## [PASSAGE SHOWN]
──────
There’s a scene about half way through El Camino: A Breaking Bad Movie that acts as the perfect thesis statement not only for the movie itself, but also for the 62 episodes of the television series that spawned it. I don’t mean that as a pejorative, like the film is saying awkwardly out loud what it should be expressing through theme and action. Vince Gilligan, the creator of Breaking Bad and the writer and director of El Camino, is too talented an artist to commit such a storytelling sin.
The scene is one of many flashbacks we get throughout this tale reacquainting us with our beloved Jesse Pinkman and chronicling what happened to him after the fateful last episode of Breaking Bad. It involves Pinkman and another character (I don’t want to spoil it, but fans of the show should know it wouldn’t be Breaking Bad without this character making at least a brief appearance) having breakfast in a diner.
The two men share a moment where the other character says Jesse is lucky because he didn’t have to wait most of his life to do something special. That moment plays as the emotional climax of the scene, and it’s very affecting, but it’s not the moment to which I’m referring.
Just a minute prior, Jesse tells a waiter to bring a full pitcher of water to the table and leave it. The waiter responds that he can’t do what Jesse requested. Now flush with cash from a recent meth cook, Jesse arrogantly thrusts money into the waiter’s hand and insists that he can, now that Jesse has paid for it.
Throughout all the violent bravado, neo-Western set pieces, and emotional pathos of Breaking Bad, it’s money – both the scarcity of and naked thirst for it – that is at the heart of Vince Gilligan’s opus. Walter White, the chemistry-teacher-cum-narcotics-kingpin who becomes a very different sort of instructor to Jesse over the course of the show, turns to meth production as a way to ensure his family’s financial security when he learns he has terminal cancer. Money, and the accumulation of it, is the sole obsession of our society (same as it ever was), and Gilligan explored that throughout Breaking Bad and continues to do so here in El Camino.
──────
## [Dataset entries]
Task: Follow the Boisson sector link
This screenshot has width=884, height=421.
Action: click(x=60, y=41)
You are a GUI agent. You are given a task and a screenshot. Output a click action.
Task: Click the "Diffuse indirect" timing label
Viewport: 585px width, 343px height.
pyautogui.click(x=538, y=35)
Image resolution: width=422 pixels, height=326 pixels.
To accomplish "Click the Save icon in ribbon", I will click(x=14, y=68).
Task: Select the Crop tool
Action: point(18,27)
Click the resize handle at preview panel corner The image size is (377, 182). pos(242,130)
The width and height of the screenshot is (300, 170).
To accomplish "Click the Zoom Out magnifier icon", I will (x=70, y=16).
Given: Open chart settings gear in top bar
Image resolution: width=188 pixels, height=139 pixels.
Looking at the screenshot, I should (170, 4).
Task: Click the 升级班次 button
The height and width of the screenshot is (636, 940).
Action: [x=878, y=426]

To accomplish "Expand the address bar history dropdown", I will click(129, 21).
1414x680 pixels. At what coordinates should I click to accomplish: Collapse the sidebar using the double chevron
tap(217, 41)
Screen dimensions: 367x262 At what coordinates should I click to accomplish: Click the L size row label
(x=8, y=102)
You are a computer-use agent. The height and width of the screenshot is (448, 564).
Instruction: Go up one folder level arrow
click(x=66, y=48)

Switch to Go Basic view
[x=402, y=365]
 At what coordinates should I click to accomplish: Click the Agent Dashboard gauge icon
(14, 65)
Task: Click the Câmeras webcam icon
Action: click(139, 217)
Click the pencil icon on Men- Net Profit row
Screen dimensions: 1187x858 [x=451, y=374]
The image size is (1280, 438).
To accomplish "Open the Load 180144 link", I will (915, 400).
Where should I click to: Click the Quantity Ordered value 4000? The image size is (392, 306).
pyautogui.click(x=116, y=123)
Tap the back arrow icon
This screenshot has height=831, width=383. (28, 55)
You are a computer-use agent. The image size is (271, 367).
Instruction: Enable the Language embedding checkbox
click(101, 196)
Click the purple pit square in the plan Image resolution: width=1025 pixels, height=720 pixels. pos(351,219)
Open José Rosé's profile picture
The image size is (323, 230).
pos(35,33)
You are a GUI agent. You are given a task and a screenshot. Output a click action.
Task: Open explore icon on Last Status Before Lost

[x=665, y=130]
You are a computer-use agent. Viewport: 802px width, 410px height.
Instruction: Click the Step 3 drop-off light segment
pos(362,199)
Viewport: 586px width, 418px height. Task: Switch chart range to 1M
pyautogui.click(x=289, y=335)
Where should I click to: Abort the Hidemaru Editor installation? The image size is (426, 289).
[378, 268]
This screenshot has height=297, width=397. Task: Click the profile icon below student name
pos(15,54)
──────
In the El Camino review, quote word for word the span that begins at "Just a minute" and stops after "paid for it.".

Just a minute prior, Jesse tells a waiter to bring a full pitcher of water to the table and leave it. The waiter responds that he can’t do what Jesse requested. Now flush with cash from a recent meth cook, Jesse arrogantly thrusts money into the waiter’s hand and insists that he can, now that Jesse has paid for it.